Job -> Set out each of the lines below as a numbered list, omitting any blank lines.

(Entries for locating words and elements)
◇ ◇ ◇

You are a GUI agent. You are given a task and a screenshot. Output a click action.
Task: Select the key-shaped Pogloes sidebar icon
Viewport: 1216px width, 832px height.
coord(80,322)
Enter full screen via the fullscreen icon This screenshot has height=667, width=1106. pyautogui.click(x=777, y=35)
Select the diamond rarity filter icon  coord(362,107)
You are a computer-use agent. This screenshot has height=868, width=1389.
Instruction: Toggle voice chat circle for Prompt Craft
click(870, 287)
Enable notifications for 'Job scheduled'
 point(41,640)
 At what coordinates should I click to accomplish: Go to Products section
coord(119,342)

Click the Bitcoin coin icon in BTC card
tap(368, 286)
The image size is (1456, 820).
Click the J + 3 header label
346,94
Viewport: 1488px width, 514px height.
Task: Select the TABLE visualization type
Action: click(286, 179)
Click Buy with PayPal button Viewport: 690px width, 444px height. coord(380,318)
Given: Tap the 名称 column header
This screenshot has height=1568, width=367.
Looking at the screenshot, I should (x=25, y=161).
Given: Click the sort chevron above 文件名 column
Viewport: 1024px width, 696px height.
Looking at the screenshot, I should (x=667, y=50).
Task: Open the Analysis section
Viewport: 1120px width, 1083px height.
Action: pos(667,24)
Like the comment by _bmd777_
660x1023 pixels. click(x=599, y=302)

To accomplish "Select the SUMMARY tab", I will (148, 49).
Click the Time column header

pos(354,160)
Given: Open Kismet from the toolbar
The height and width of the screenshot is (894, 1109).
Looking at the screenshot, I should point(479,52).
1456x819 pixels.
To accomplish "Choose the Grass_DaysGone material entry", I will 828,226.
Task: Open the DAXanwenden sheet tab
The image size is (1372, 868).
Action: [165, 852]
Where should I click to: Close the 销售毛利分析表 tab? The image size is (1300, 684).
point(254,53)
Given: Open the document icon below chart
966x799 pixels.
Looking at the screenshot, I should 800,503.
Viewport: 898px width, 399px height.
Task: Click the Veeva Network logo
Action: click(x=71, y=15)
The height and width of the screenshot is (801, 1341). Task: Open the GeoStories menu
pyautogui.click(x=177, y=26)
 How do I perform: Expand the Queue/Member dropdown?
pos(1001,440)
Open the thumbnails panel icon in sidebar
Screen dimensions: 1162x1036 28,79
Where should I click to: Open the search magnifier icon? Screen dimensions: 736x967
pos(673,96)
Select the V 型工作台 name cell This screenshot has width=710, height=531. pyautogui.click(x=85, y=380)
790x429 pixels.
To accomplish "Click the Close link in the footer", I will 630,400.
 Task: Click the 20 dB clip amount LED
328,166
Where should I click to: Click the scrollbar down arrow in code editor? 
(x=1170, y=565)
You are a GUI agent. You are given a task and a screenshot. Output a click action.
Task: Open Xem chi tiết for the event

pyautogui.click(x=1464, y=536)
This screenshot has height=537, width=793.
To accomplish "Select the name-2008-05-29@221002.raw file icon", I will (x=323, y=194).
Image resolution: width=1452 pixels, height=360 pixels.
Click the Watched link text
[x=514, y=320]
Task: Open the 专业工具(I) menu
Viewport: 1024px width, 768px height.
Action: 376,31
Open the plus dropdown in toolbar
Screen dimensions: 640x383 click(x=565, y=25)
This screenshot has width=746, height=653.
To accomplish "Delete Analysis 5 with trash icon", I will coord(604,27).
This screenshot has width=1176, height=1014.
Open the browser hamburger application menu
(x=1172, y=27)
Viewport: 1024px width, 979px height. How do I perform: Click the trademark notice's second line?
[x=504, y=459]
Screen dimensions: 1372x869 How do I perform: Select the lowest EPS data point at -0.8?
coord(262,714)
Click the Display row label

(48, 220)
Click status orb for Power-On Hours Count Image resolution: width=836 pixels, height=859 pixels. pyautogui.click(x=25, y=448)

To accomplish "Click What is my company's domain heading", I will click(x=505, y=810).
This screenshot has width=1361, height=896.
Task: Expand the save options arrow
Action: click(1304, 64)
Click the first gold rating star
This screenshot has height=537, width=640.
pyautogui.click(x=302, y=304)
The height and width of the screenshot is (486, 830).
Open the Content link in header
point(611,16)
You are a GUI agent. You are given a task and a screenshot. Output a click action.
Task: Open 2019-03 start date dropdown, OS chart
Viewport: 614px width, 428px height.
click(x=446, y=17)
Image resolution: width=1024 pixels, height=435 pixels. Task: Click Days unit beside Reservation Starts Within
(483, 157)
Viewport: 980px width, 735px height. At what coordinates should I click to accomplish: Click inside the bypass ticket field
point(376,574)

◇ ◇ ◇

Output below ->
1. You are a GUI agent. You are given a task and a screenshot. Output a click action.
2. Task: Select the key-shaped Pogloes sidebar icon
3. Viewport: 1216px width, 832px height.
4. coord(80,322)
5. Enter full screen via the fullscreen icon This screenshot has height=667, width=1106. pyautogui.click(x=777, y=35)
6. Select the diamond rarity filter icon  coord(362,107)
7. You are a computer-use agent. This screenshot has height=868, width=1389.
8. Instruction: Toggle voice chat circle for Prompt Craft
9. click(870, 287)
10. Enable notifications for 'Job scheduled'
11.  point(41,640)
12.  At what coordinates should I click to accomplish: Go to Products section
13. coord(119,342)
14. Click the Bitcoin coin icon in BTC card
15. tap(368, 286)
16. The image size is (1456, 820).
17. Click the J + 3 header label
18. 346,94
19. Viewport: 1488px width, 514px height.
20. Task: Select the TABLE visualization type
21. Action: click(286, 179)
22. Click Buy with PayPal button Viewport: 690px width, 444px height. coord(380,318)
23. Given: Tap the 名称 column header
24. This screenshot has height=1568, width=367.
25. Looking at the screenshot, I should (x=25, y=161).
26. Given: Click the sort chevron above 文件名 column
27. Viewport: 1024px width, 696px height.
28. Looking at the screenshot, I should (x=667, y=50).
29. Task: Open the Analysis section
30. Viewport: 1120px width, 1083px height.
31. Action: pos(667,24)
32. Like the comment by _bmd777_
33. 660x1023 pixels. click(x=599, y=302)
34. To accomplish "Select the SUMMARY tab", I will (148, 49).
35. Click the Time column header
36. pos(354,160)
37. Given: Open Kismet from the toolbar
38. The height and width of the screenshot is (894, 1109).
39. Looking at the screenshot, I should point(479,52).
40. 1456x819 pixels.
41. To accomplish "Choose the Grass_DaysGone material entry", I will 828,226.
42. Task: Open the DAXanwenden sheet tab
43. The image size is (1372, 868).
44. Action: [165, 852]
45. Where should I click to: Close the 销售毛利分析表 tab? The image size is (1300, 684).
46. point(254,53)
47. Given: Open the document icon below chart
48. 966x799 pixels.
49. Looking at the screenshot, I should 800,503.
50. Viewport: 898px width, 399px height.
51. Task: Click the Veeva Network logo
52. Action: click(x=71, y=15)
53. The height and width of the screenshot is (801, 1341). Task: Open the GeoStories menu
54. pyautogui.click(x=177, y=26)
55.  How do I perform: Expand the Queue/Member dropdown?
56. pos(1001,440)
57. Open the thumbnails panel icon in sidebar
58. Screen dimensions: 1162x1036 28,79
59. Where should I click to: Open the search magnifier icon? Screen dimensions: 736x967
60. pos(673,96)
61. Select the V 型工作台 name cell This screenshot has width=710, height=531. pyautogui.click(x=85, y=380)
62. 790x429 pixels.
63. To accomplish "Click the Close link in the footer", I will 630,400.
64.  Task: Click the 20 dB clip amount LED
65. 328,166
66. Where should I click to: Click the scrollbar down arrow in code editor? 
67. (x=1170, y=565)
68. You are a GUI agent. You are given a task and a screenshot. Output a click action.
69. Task: Open Xem chi tiết for the event
70. pyautogui.click(x=1464, y=536)
71. This screenshot has height=537, width=793.
72. To accomplish "Select the name-2008-05-29@221002.raw file icon", I will (x=323, y=194).
73. Image resolution: width=1452 pixels, height=360 pixels.
74. Click the Watched link text
75. [x=514, y=320]
76. Task: Open the 专业工具(I) menu
77. Viewport: 1024px width, 768px height.
78. Action: 376,31
79. Open the plus dropdown in toolbar
80. Screen dimensions: 640x383 click(x=565, y=25)
81. This screenshot has width=746, height=653.
82. To accomplish "Delete Analysis 5 with trash icon", I will coord(604,27).
83. This screenshot has width=1176, height=1014.
84. Open the browser hamburger application menu
85. (x=1172, y=27)
86. Viewport: 1024px width, 979px height. How do I perform: Click the trademark notice's second line?
87. [x=504, y=459]
88. Screen dimensions: 1372x869 How do I perform: Select the lowest EPS data point at -0.8?
89. coord(262,714)
90. Click the Display row label
91. (48, 220)
92. Click status orb for Power-On Hours Count Image resolution: width=836 pixels, height=859 pixels. pyautogui.click(x=25, y=448)
93. To accomplish "Click What is my company's domain heading", I will click(x=505, y=810).
94. This screenshot has width=1361, height=896.
95. Task: Expand the save options arrow
96. Action: click(1304, 64)
97. Click the first gold rating star
98. This screenshot has height=537, width=640.
99. pyautogui.click(x=302, y=304)
100. The height and width of the screenshot is (486, 830).
101. Open the Content link in header
102. point(611,16)
103. You are a GUI agent. You are given a task and a screenshot. Output a click action.
104. Task: Open 2019-03 start date dropdown, OS chart
105. Viewport: 614px width, 428px height.
106. click(x=446, y=17)
107. Image resolution: width=1024 pixels, height=435 pixels. Task: Click Days unit beside Reservation Starts Within
108. (483, 157)
109. Viewport: 980px width, 735px height. At what coordinates should I click to accomplish: Click inside the bypass ticket field
110. point(376,574)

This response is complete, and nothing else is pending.